**EXTRACTED DATA**
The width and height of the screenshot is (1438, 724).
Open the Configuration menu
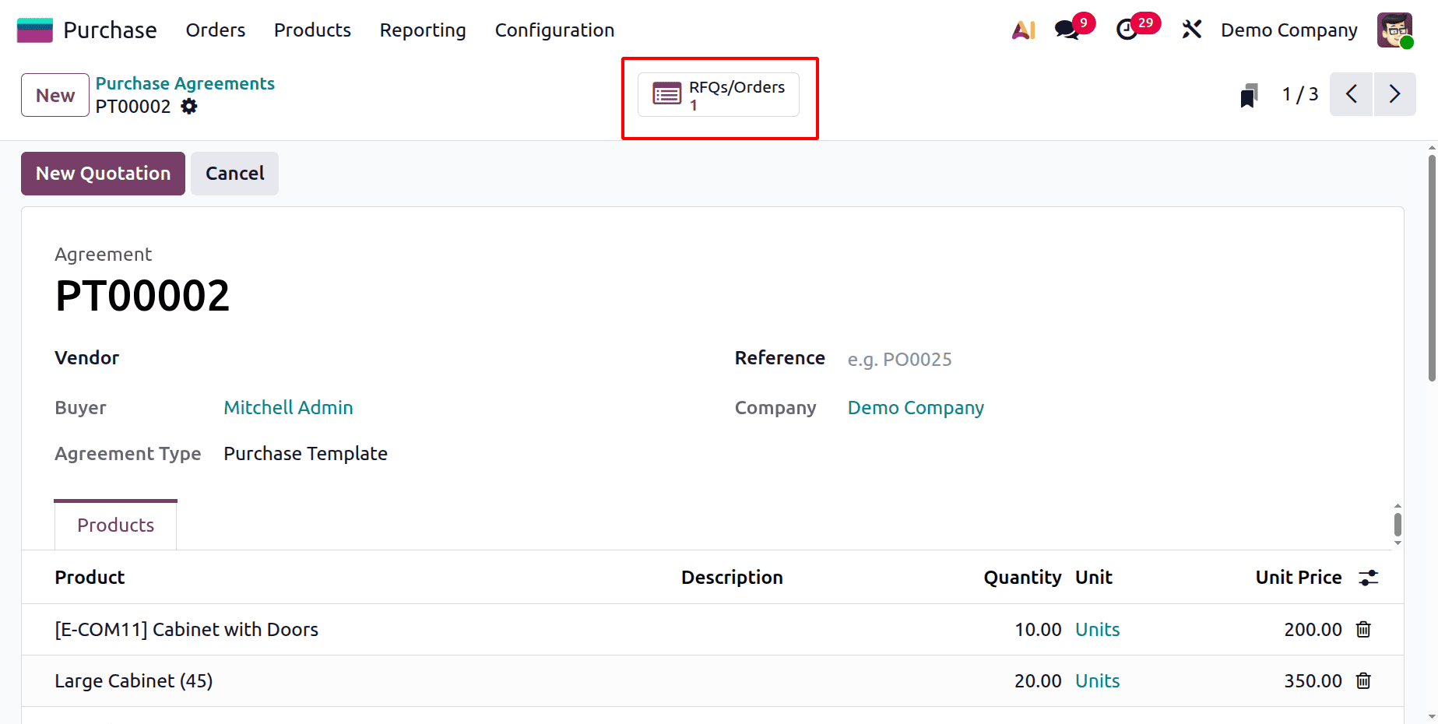click(x=554, y=30)
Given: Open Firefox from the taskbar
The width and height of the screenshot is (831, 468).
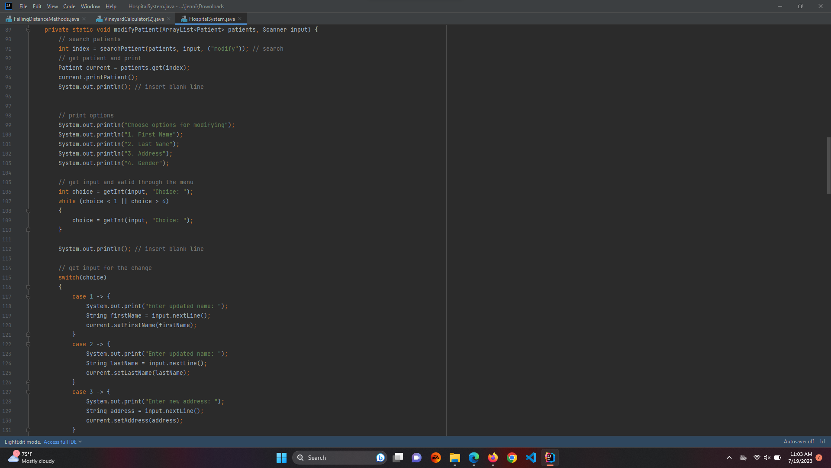Looking at the screenshot, I should [493, 458].
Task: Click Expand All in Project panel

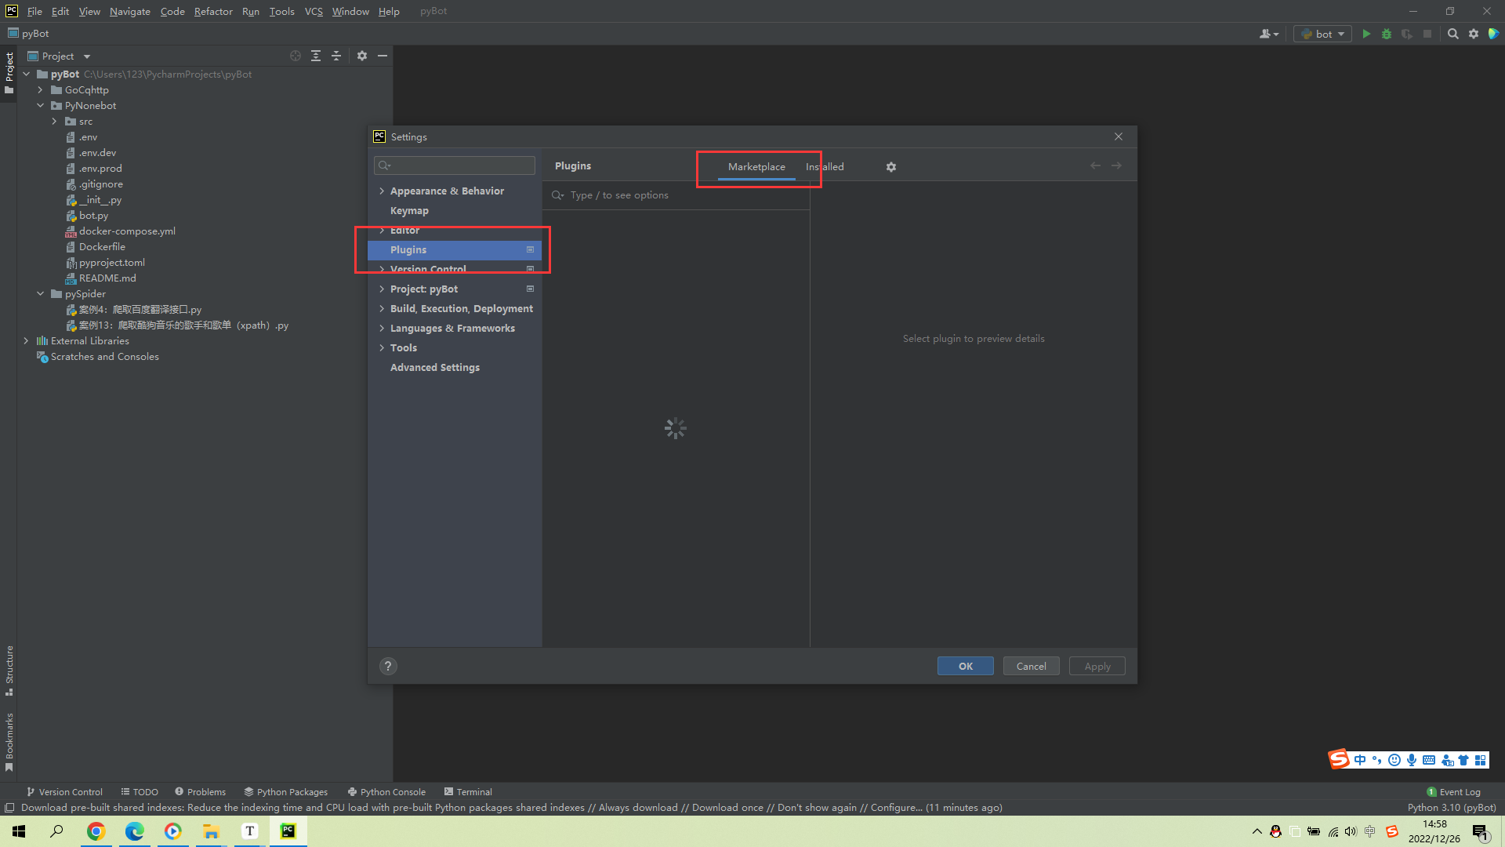Action: tap(316, 56)
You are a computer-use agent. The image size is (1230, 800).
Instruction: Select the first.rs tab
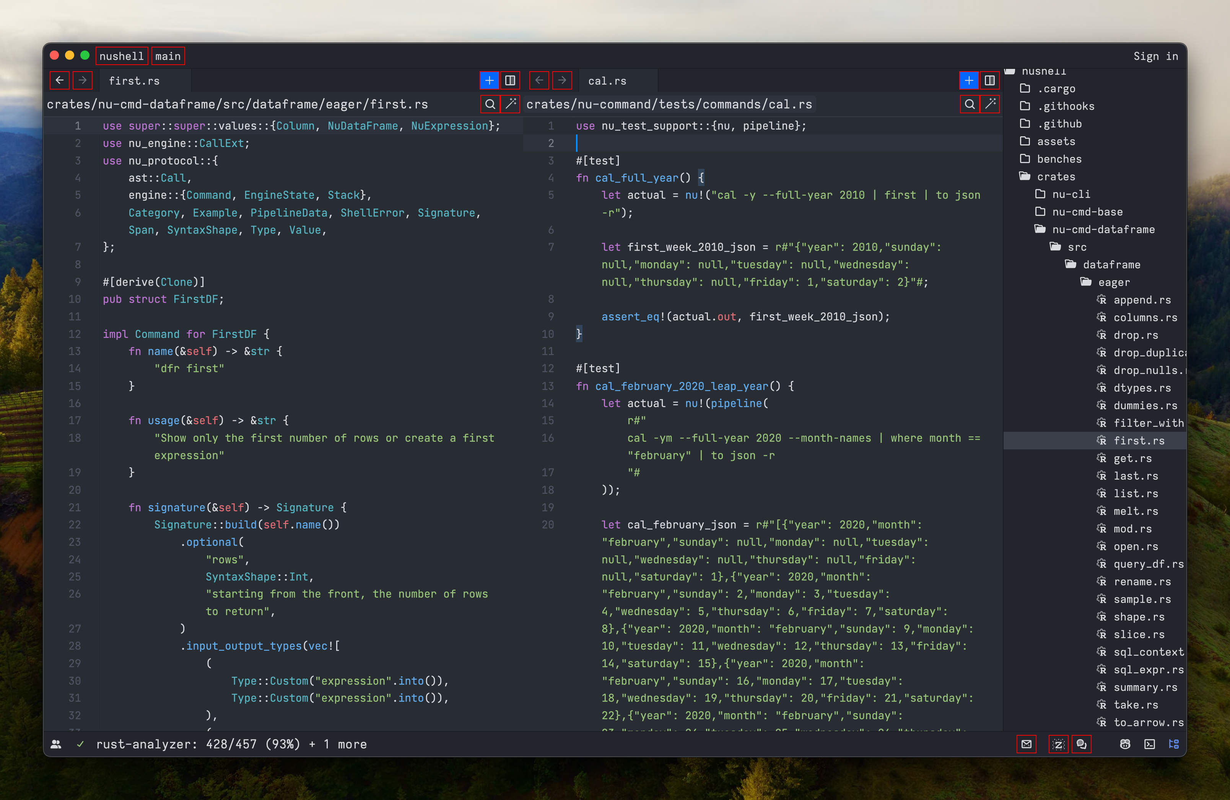(134, 81)
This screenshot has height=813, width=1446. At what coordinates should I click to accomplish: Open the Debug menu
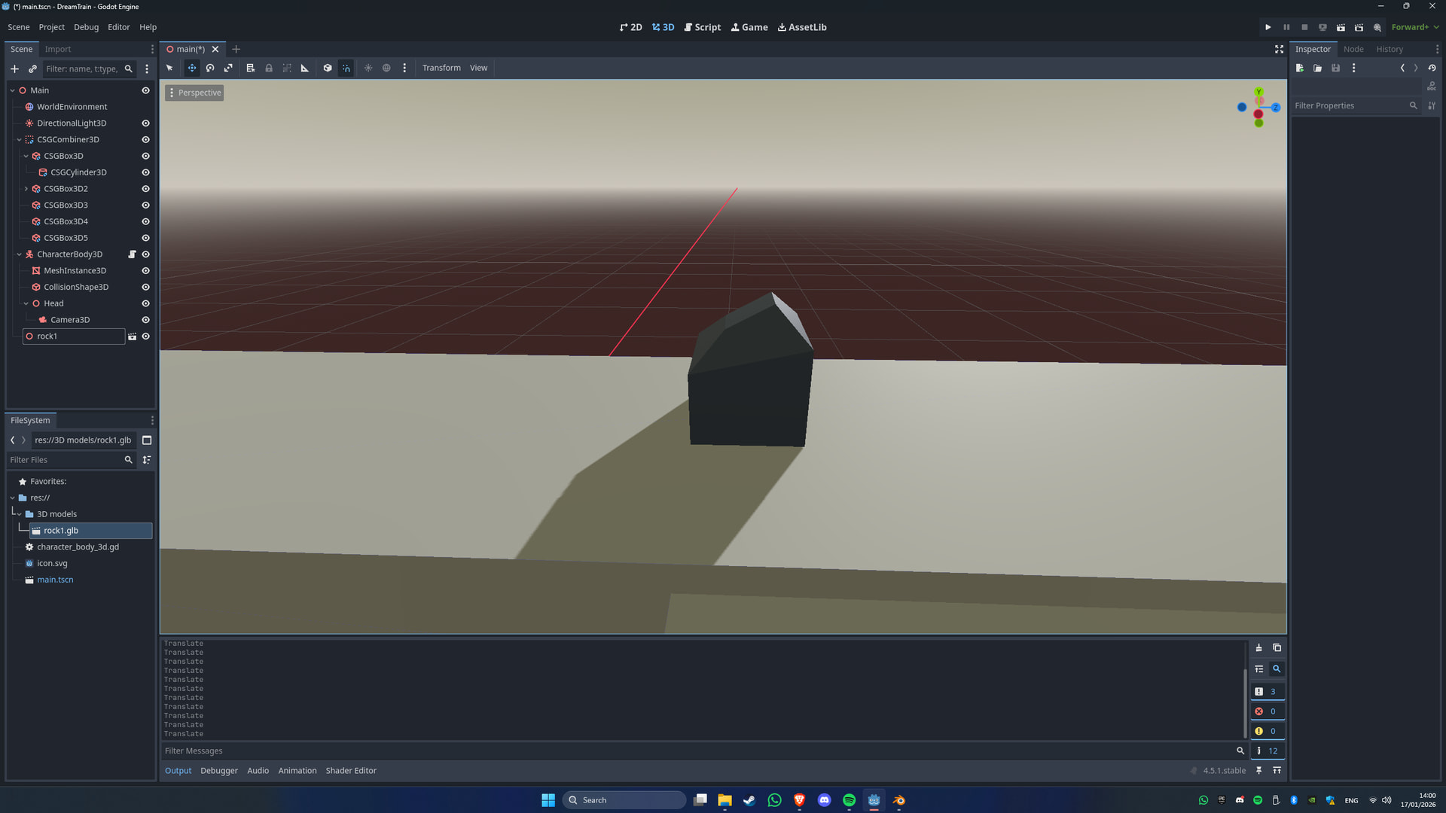coord(86,27)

**ACTION ITEM**
Your reply should repeat the entries above exactly, leaving the pictures out.

**TASK OUTPUT**
The width and height of the screenshot is (1438, 724).
Open the Configuration menu
click(x=554, y=30)
Given: Open Firefox from the taskbar
The width and height of the screenshot is (831, 468).
Looking at the screenshot, I should [493, 458].
Task: Click Expand All in Project panel

Action: tap(316, 56)
You are a computer-use agent. The image size is (1230, 800).
Instruction: Select the first.rs tab
(134, 81)
This screenshot has height=813, width=1446. At what coordinates should I click to accomplish: Open the Debug menu
coord(86,27)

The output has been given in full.